Expected number of duplicates

Question

Suppose I have $m$ bins and throw $n\ll m$ balls into the bins uniformly at random. (In my application $n\sim m/\log m.$) What is the expected number of duplicates? In other words, if there are $k_i$ balls in bin $i$, I'm looking for the distribution of the random variable $$ D=\sum_{i=1}^m\max(k_i-1,0). $$

Answer 1

As has been pointed out in the comments, linearity of expectation does not require independence.
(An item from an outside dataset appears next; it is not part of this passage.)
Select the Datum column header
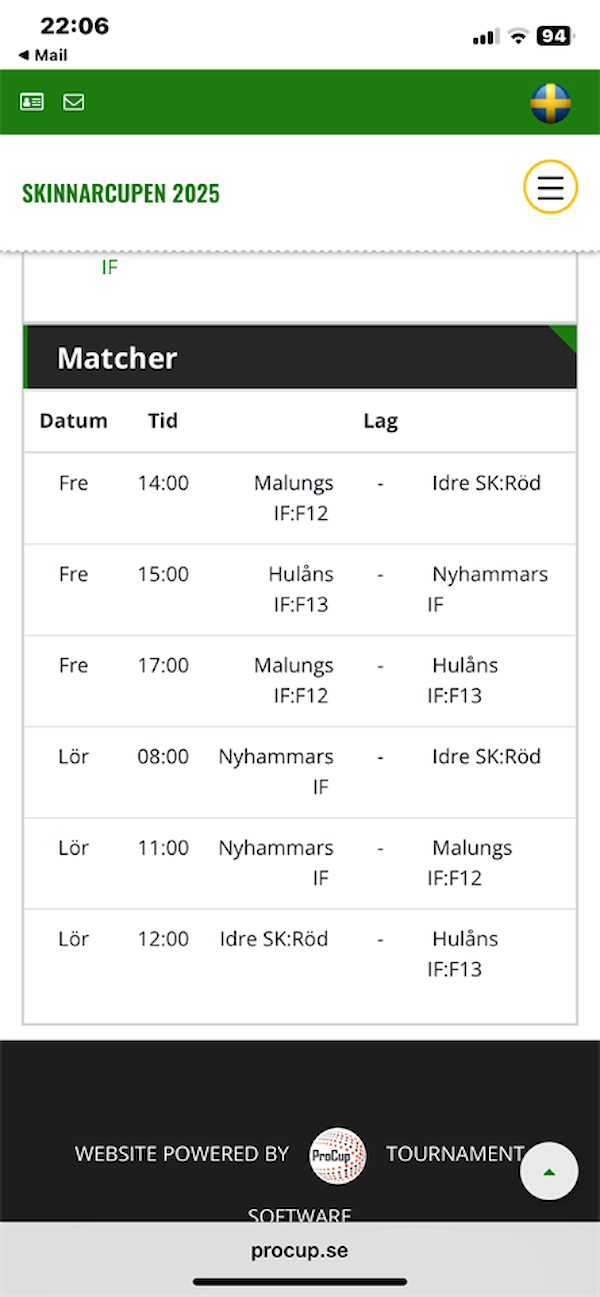600x1297 pixels. [73, 421]
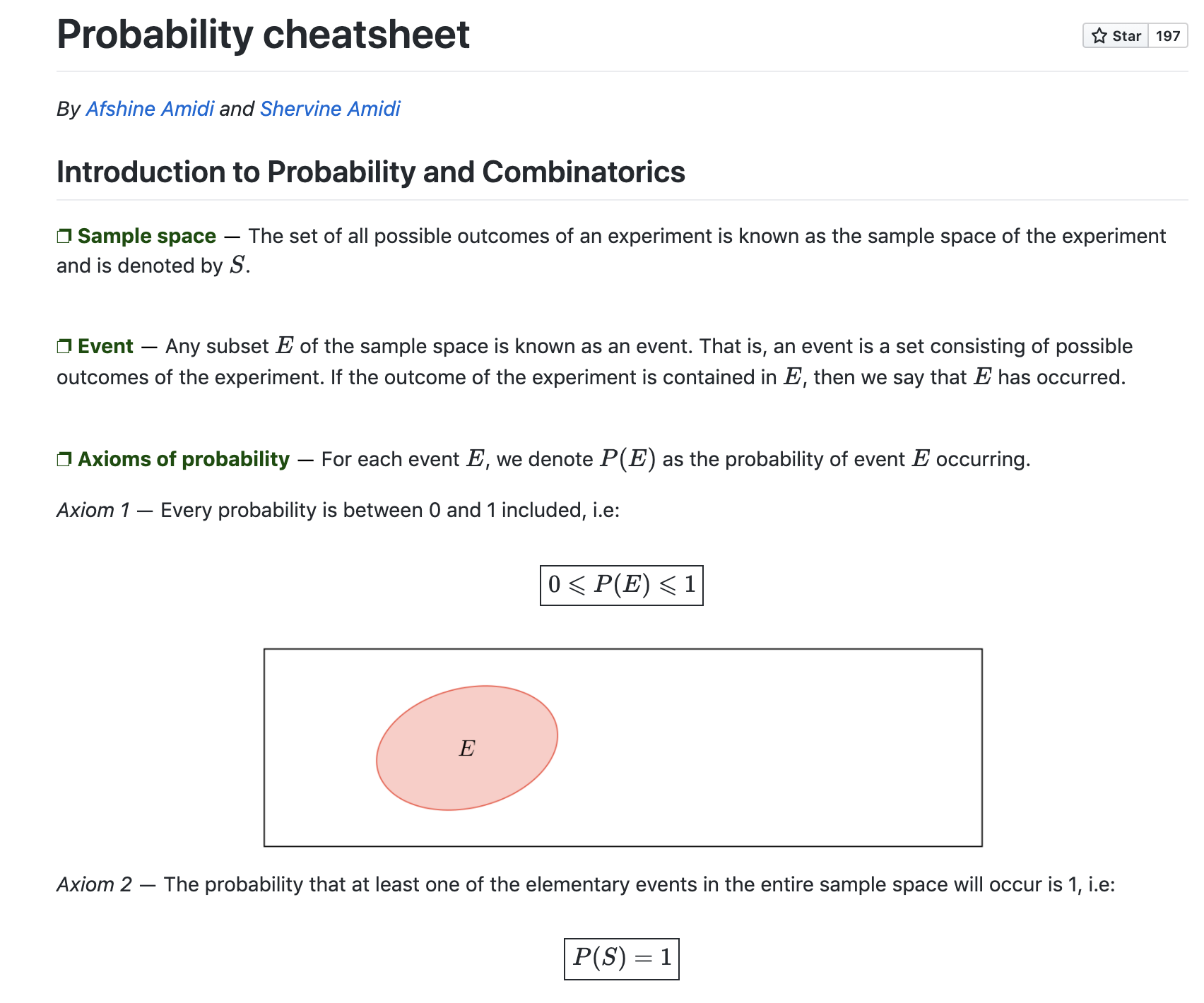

Thus, the expected number of duplicates, which is $n-m$ plus the expected number of empty bins, is $n-m$ plus $m$ times the probability for a given bin to be empty:

$$ E[D]=n-m+m\left(1-\frac1m\right)^n=n+m\left(\mathrm e^{-n/m}-1\right)+O\left(\frac nm\right)=\frac{n^2}{2m}+O\left(\frac nm\right)+O\left(\frac{n^3}{m^2}\right)\;. $$

The last result can also be contained by counting just the expected number of doubles,

$$ m\binom n2\frac1{m^2}\left(1-\frac1m\right)^{n-2}=\frac{n(n-1)}{2m}\left(1+O\left(\frac nm\right)\right)=\frac{n^2}{2m}+O\left(\frac nm\right)+O\left(\frac{n^3}{m^2}\right)\;, $$

and noting that the contribution from higher tuples is $O\left(\frac{n^3}{m^2}\right)$.